The United Football League Cup, commonly known as UFL Cup, was a Filipino association football competition. It was played on a multistage format that culminated in a knockout stage (single elimination). Clubs eligible to compete for the cup were those who played in the United Football League. Likewise, it was open to all clubs in the Philippines that passed the requirements given by the Football Alliance Group, which organized the competition. The UFL Cup run from mid-October to mid-December and was moved from May to August starting with the 2015 edition, to make it in line with the calendar of its Southeast Asian neighbors.
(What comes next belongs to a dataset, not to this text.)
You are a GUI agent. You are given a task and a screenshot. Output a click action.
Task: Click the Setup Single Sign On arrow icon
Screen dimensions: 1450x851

It provided a chance for all clubs to play each other regardless of their league divisions.

The last holders of the UFL Cup were Global, who defeated Ceres 3–1 in the 2016 final for their second title.

==History==
The UFL Cup was first held in October 2009 where it was known as UFL–LBC Cup, after the name of LBC Express Inc. as its title sponsor and is sanctioned by the National Capital Region Football Association (NCRFA) and the Philippine Football Federation (PFF). The purpose was to determine the distribution of clubs over the Divisions 1 and 2 of United Football League in its inaugural season. Clubs were divided into four groups of four, the top 2 finisher of each group after single round-robin elimination qualified for quarterfinals (for division one) and the bottom 2 battles for Plate Competition (for division two). Philippine Air Force was the inaugural cup champions by defeating Philippine Army 2–1.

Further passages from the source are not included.